A Delphi consensus method was used to gather and refine expert opinions of senior paediatric physiotherapists in the UK. Agreement was sought on 16 statements reflecting aspects of physiotherapy management in 'asymptomatic' babies with cystic fibrosis.
Twenty-five senior paediatric physiotherapists from Specialist CF Centres throughout the UK participated in the study. Consensus was high amongst the respondents for 15 of the 16 statements. One statement failed to reach consensus. This related to the question of not routinely initiating a daily chest physiotherapy regimen in apparently healthy babies. Due to the lack of consensus an amendment to this statement was made, to allow a more flexible approach, where physiotherapists would not be obliged to initiate routine daily treatment in asymptomatic babies with CF, if they felt other another approach was justified.

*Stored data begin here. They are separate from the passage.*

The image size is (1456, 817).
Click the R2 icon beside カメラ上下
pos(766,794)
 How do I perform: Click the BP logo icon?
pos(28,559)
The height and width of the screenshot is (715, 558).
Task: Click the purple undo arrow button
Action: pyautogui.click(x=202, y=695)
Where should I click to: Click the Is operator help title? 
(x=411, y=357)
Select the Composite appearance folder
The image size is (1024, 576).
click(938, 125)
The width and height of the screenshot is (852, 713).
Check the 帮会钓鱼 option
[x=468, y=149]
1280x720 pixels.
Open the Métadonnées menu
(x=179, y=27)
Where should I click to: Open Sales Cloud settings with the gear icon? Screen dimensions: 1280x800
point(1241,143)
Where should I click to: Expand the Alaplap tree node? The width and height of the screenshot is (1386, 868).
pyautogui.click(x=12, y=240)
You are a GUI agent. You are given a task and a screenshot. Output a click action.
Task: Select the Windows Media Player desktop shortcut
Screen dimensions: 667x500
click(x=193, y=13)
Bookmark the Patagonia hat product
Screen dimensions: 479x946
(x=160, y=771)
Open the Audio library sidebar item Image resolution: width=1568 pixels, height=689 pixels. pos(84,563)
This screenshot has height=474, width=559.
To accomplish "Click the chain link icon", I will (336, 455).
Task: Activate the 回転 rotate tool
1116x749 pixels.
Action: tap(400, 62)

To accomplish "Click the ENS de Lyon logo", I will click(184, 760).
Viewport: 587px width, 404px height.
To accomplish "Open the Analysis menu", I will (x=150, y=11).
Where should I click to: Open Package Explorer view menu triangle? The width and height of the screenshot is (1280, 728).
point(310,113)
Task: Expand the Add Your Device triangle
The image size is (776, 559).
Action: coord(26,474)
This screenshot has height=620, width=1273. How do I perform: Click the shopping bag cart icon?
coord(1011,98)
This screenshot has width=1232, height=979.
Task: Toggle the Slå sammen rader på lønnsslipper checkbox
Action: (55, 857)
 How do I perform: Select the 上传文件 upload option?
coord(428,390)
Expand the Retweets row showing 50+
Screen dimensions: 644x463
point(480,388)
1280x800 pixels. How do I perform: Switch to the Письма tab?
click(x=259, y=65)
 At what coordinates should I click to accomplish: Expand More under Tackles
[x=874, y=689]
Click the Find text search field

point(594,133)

There was high consensus of opinion amongst senior physiotherapists in the UK on most aspects of the physiotherapy management of babies with CF. Consensus could not be achieved on whether routine daily chest physiotherapy is necessary in 'asymptomatic' babies. An agreed amendment to the original statement allows professionals to modify or change traditional practice with the sanction of their senior colleagues. The results of this process will be used by the Association of Chartered Physiotherapists in Cystic Fibrosis to form the basis of national clinical guidelines.
通过新生儿筛查诊断出患有囊性纤维化的婴儿通常没有明显的呼吸道疾病迹象。传统的日常胸部物理治疗在这一特定婴儿群体中的作用尚不清楚,引发了国际上的广泛争论。目前尚无证据解决这一问题,而且当前的情况使得在英国无法进行严格的试验。本研究旨在就囊性纤维化无症状婴儿的物理治疗管理达成专家共识。
采用德尔菲共识法收集并完善英国资深儿科物理治疗师的专家意见。就反映囊性纤维化“无症状”婴儿物理治疗管理各方面的16项陈述征求意见。
来自英国各地囊性纤维化专科中心的25名资深儿科物理治疗师参与了该研究。16项陈述中的15项在受访者中达成了高度共识。有一项陈述未达成共识。这涉及到在看似健康的婴儿中不常规启动每日胸部物理治疗方案的问题。由于缺乏共识,对该陈述进行了修订,以允许采用更灵活的方法,即如果物理治疗师认为其他方法合理,他们不必在囊性纤维化无症状婴儿中启动常规每日治疗。
英国资深物理治疗师在囊性纤维化婴儿物理治疗管理的大多数方面达成了高度共识。对于“无症状”婴儿是否需要常规每日胸部物理治疗未能达成共识。对原始陈述的一项商定修订允许专业人员在其上级同事的批准下修改或改变传统做法。这一过程的结果将被英国皇家物理治疗师协会囊性纤维化分会用于形成国家临床指南的基础。